胆道感染の危険因子としては、高齢、緊急手術後、急性胆嚢炎の既往、黄疸、総胆管結石、胆管の検査や処置の既往、胆管空腸吻合術後、総胆管閉塞など、種々の因子が挙げられます。
重症度
急性胆管炎は敗血症から急速に状態が悪化しうるため、迅速かつ適切な対応が求められるとされており、3つの重症度に分類されています。
重症急性胆管炎は、循環障害や中枢神経障害、呼吸機能障害、腎機能障害、肝機能障害、血液凝固異常のいずれかを伴う場合を指し、緊急的に胆道ドレナージが施行されます。
中等症急性胆管炎は、白血球の増加や発熱、黄疸や低アルブミン血症を伴う場合を指し、速やかに治療が必要とされる場合とされています。
検査
急性胆管炎は、①全身の炎症所見と②胆汁うっ滞所見、③胆管病変の画像検査所見の3つが診断基準として評価されます。
①全身の炎症所見
・発熱(悪寒を伴う場合もある)
・血液検査:炎症反応所見 白血球数異常、血清CRP上昇など
②胆汁うっ滞所見
・黄疸
・血液検査:肝機能検査異常 血清ALP、γ-GTP、AST、ALTの上昇
③胆管病変の画像検査所見
・胆管拡張
・胆管炎の成因:胆管狭窄、胆管結石、胆管ステントなど
急性胆管炎の成因検索として、胆道狭窄の証明に対してはエコーまたはCTのどちらかを行うことが推奨されており、急性胆管炎の成因診断や炎症の評価にはMRが推奨されています。
エコー像
急性胆管炎の評価においては、胆管拡張や胆管内の異常エコーの有無を評価する必要があります。

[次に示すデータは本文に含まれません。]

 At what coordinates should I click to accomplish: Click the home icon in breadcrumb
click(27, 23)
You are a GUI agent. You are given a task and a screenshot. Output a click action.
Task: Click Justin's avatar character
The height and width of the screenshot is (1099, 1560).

胆管炎に特徴的なエコー像というものは存在していないため、他の各種検査と組み合わせて総合的に診断されます。
ここから先は急性胆管炎と診断されたエコー像を提示します。
総胆管の拡張は認めないが、胆管壁が厚い、または胆管内にデブリエコーが存在しているためか、胆管内腔の無エコーが消失しています。胆嚢頸部周囲には源平なリンパ節の腫大像が散見されます。
肝臓の内部エコーはやや低輝度化し、胆管壁が目立ちます。胆嚢壁は浮腫状に肥厚しており、肝炎と胆管炎が疑われるエコー像であると考えられます。

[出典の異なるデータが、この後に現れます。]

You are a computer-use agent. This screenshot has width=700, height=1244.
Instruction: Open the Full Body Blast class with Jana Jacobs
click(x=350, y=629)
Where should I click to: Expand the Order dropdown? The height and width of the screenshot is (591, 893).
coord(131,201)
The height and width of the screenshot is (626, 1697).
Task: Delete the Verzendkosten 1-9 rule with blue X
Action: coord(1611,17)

遷延する肝機能障害が原因不明であったため、肝生検が行われた結果、著明な肝炎と胆管炎が存在している病理像でした。
軽度拡張する肝内胆管と肝門部の総胆管壁が肥厚している像が見られます。主膵管の拡張はみられません。
膵頭十二指腸術後の胆管炎を繰り返す症例でした。
胆嚢壁肥厚と胆嚢内にデブリエコーが貯留していることがわかります。
総胆管に目を向けると拡張は認めないものの、胆管内にもデブリエコーが存在していることが確認できます。明らかな結石像は認めません。
MRCPにおいて胆嚢内debris、胆管壁浮腫状肥厚、肝内のperiportal collerが確認され、胆管炎が疑われました。
胆嚢壁の全周性肥厚と壁の層構造、径20㎜弱の結石とデブリエコーの存在が確認できます。
総胆管はやや拡大し、胆管内にデブリエコーが存在しています。
他の画像検査においても胆嚢炎・胆管炎が疑われたため、外科的治療が行われました。
参考文献
まとめ
急性胆管炎の背景、原因、重症度、検査、エコー像についてまとめました。
急性胆管炎には特徴的なエコー像というものが存在しないため、エコーで確認しうる胆道系を含んだ各種所見を見逃しなく観察することが求められます。
急性胆管炎は重篤化すると生命を脅かしかねない疾患であるため、注意深く評価していきたいですね。
閲覧いただきありがとうございました。